AI alignment research centred around the control problem works well for futures shaped by out-of-control misaligned AI, but not that well for futures shaped by bad actors using AI. Section 1 contains a step-by-step argument for that claim. In section 2 I propose an alternative which aims at moral progress instead of direct risk reduction, and I reply to some objections. I will give technical details about the alternative at some point in the future, in section 3.

The appendix clarifies some minor ambiguities with terminology and links to other stuff.

1. Criticism of the main framework in AI alignment

1.1 What I mean by main framework

In short, it’s the rationale behind most work in AI alignment: solving the control problem to reduce existential risk. I am not talking about AI governance, nor about AI safety that has nothing to do with existential risk (e.g. safety of self-driving cars).

Here are the details, presented as a step-by-step argument.

At some point in the future, we'll be able to design AIs that are very good at achieving their goals. (Capabilities premise)
These AIs might have goals that are different from their designers' goals. (Misalignment premise)
Therefore, very bad futures caused by out-of-control misaligned AI are possible. (From previous two premises)
AI alignment research that is motivated by the previous argument often aims at making misalignment between AI and designer, or loss of control, less likely to happen or less severe. (Alignment research premise).

Common approaches are ensuring that the goals of the AI are well specified and aligned with what the designer originally wanted, or making the AI learn our values by observing our behaviour. In case you are new to these ideas, two accessible books on the subject are [1,2].

5. Therefore, AI alignment research improves the expected value of bad futures caused by out-of-control misaligned AI. (From 3 and 4).

By expected value I mean a measure of value that takes likelihood of events into account, and follows some intuitive rules such as "5% chance of extinction is worse than 1% chance of extinction". It need not be an explicit calculation, especially because it might be difficult to compare possible futures quantitatively, e.g. extinction vs dystopia.

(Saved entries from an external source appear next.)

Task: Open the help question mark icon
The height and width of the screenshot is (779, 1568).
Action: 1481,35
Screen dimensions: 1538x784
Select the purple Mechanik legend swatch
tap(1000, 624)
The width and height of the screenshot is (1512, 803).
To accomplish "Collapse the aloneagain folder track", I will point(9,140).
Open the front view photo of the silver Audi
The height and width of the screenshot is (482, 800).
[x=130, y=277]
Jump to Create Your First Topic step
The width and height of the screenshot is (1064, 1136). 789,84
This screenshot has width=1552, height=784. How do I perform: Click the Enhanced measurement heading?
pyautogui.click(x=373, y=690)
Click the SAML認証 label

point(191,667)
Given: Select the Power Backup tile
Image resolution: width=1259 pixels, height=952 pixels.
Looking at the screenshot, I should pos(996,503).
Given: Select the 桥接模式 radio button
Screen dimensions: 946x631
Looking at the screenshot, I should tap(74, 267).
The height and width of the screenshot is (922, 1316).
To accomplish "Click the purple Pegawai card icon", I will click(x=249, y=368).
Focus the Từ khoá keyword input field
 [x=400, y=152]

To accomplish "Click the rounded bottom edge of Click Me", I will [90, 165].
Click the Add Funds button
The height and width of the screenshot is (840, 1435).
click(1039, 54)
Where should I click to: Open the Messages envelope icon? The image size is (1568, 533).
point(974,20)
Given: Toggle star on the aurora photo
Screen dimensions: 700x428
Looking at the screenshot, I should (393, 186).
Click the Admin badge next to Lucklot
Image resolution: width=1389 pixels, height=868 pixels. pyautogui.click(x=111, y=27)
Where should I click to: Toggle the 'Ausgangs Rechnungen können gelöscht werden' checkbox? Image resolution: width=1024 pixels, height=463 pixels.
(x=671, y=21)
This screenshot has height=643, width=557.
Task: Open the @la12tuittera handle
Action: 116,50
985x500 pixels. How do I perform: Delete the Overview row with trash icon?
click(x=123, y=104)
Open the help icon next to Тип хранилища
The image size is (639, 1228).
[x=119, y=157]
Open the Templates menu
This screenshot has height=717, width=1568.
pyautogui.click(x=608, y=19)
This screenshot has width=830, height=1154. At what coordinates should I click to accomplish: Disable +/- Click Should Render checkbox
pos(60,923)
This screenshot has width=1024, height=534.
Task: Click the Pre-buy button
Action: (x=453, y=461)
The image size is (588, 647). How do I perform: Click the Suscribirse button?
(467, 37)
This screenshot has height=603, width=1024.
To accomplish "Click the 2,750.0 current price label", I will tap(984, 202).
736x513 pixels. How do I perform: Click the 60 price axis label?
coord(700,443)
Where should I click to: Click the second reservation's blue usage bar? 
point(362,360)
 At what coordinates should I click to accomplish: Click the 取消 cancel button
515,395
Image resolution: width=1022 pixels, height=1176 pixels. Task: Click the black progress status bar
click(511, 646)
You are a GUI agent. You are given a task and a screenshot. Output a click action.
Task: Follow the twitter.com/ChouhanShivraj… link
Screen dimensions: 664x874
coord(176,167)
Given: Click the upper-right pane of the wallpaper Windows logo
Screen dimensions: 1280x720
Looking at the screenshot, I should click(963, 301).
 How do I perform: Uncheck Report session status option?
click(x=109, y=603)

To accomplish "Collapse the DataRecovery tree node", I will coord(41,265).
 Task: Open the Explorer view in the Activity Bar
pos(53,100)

I don't claim that all AI alignment research follows this framework; just that this is what motivates a decent amount (I would guess more than half) of work in AI alignment.

1.2 Response

I call this a response, and not a strict objection, because none of the points or inferences in the previous argument is rejected. Rather, some extra information is taken into account.

6. Bad actors can use powerful controllable AI to bring about very bad futures and/or lock-in their values (Bad actors premise)

For more information about value lock-in, see chapter 4 of What We Owe The Future [3].

7. Recall that alignment research motivated by the above points makes it easier to design AI that is controllable and whose goals are aligned with its designers' goals. As a consequence, bad actors might have an easier time using powerful controllable AI to achieve their goals. (From 4 and 6)

8. Thus, even though AI alignment research improves the expected value of futures caused by uncontrolled AI, it reduces the expected value of futures caused by bad human actors using controlled AI to achieve their ends. (From 5 and 7)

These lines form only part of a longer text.